Hearing-related side effects are more likely when the patient is taking two or more of these medicines simultaneously.”
Some ototoxic drugs have also been found to make tinnitus worse – usually on a temporary basis. There are very few ototoxic drugs known to cause, or worsen, tinnitus on a permanent basis.
A recent study, published in The American Journal of Epidemiology reported that researchers tracked 55,850 women over six years with regard to their use of pain relievers, and self-reported hearing loss. They found that women who regularly took nonsteroidal anti-inflammatory drugs (such as ibuprofen or naproxen) for six years or more were 10 percent more likely to report hearing loss than those who used them two or more times a week for less than a year.
The same researchers found that women taking acetaminophen (Tylenol) at the same levels was associated with a 9 percent increase in the self-reporting of hearing loss. Lead author, Brian M. Lin (Harvard), said that the effect was modest, but, “Although the magnitude of effect is low, because prevalence of use is so high, it can have large implications for public health.”
This was an observational study and it is important to stress that correlation does not prove causality.
A Harvard study, found no association of hearing loss with the long-term use of aspirin.
A study by Oregon Health & Science University recently confirmed that a certain class of widely used antibiotics called aminoglycosides causes hearing loss.
Aminoglycosides work by weakening bacteria cells and making them ineffective by rendering them incapable of making proteins. Developed almost 50 years ago, they are widely available, inexpensive and extremely effective in saving lives. However, they also have serious side-effects, including hearing loss and kidney damage. Therefore, they are restricted to the treatment of life-threatening infections only.
Thankfully, researchers are now on a quest to find an alternative to ototoxic aminoglycosides, by use of a blocker known as N1MS. (According to Healthy Hearing, “The hope is that a new form of aminoglycoside currently under development at the Stanford School of Medicine will have the same life-saving properties without the resulting hearing loss. In a recent study, a modified form of aminoglycoside known as N1MS was able to successfully cure infections in mice without causing hearing loss.”)
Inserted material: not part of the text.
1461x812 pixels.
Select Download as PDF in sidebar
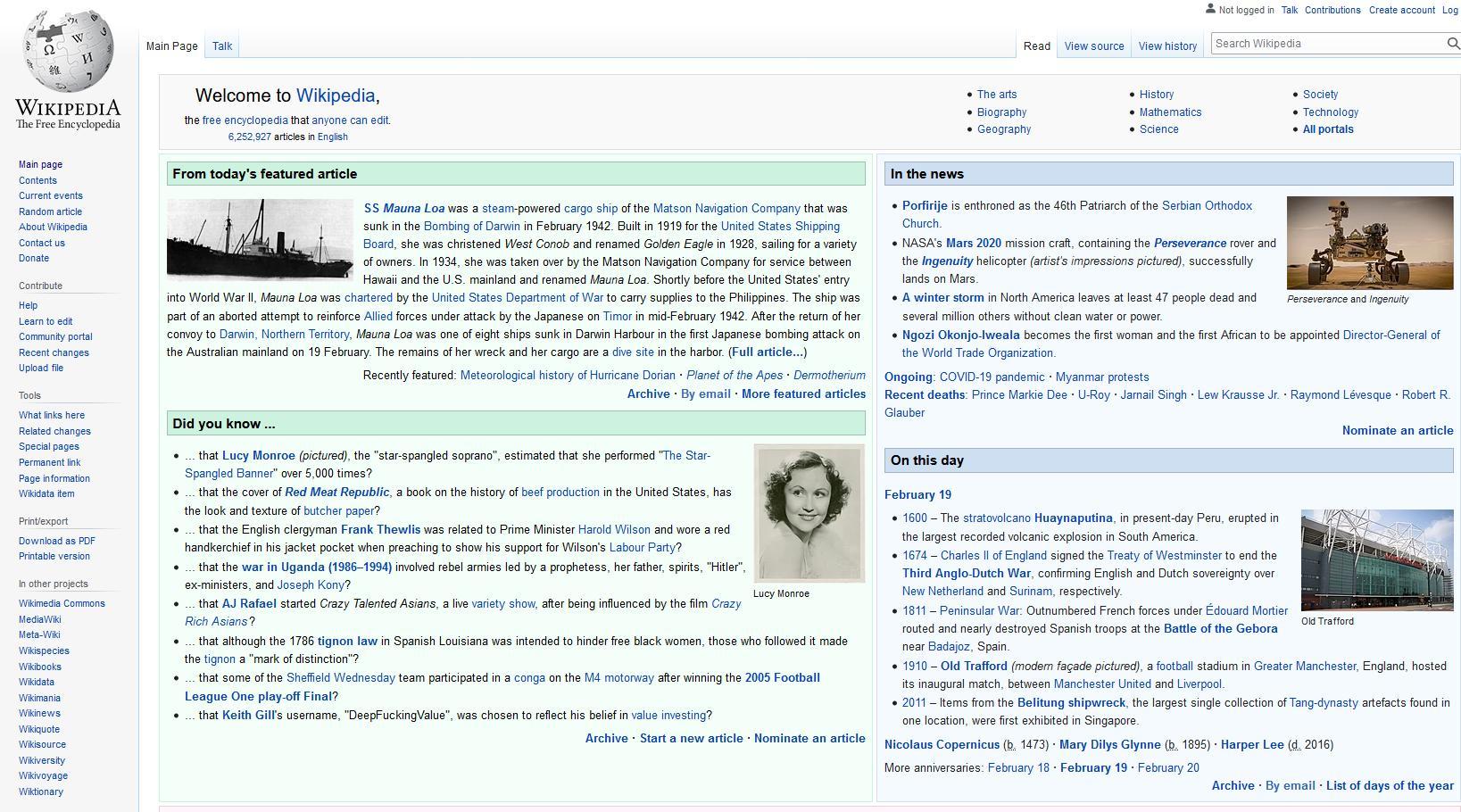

If you have hearing loss and or tinnitus, and your physician mentions painkillers or antibiotics as a possible treatment, my advice is not to assume they have remembered to take into account your hearing loss (and/or tinnitus) and, if you have any concerns, ask them if they can check the list of potential side effects before they write out the script.
There are usually alternatives available so, it’s always worth asking.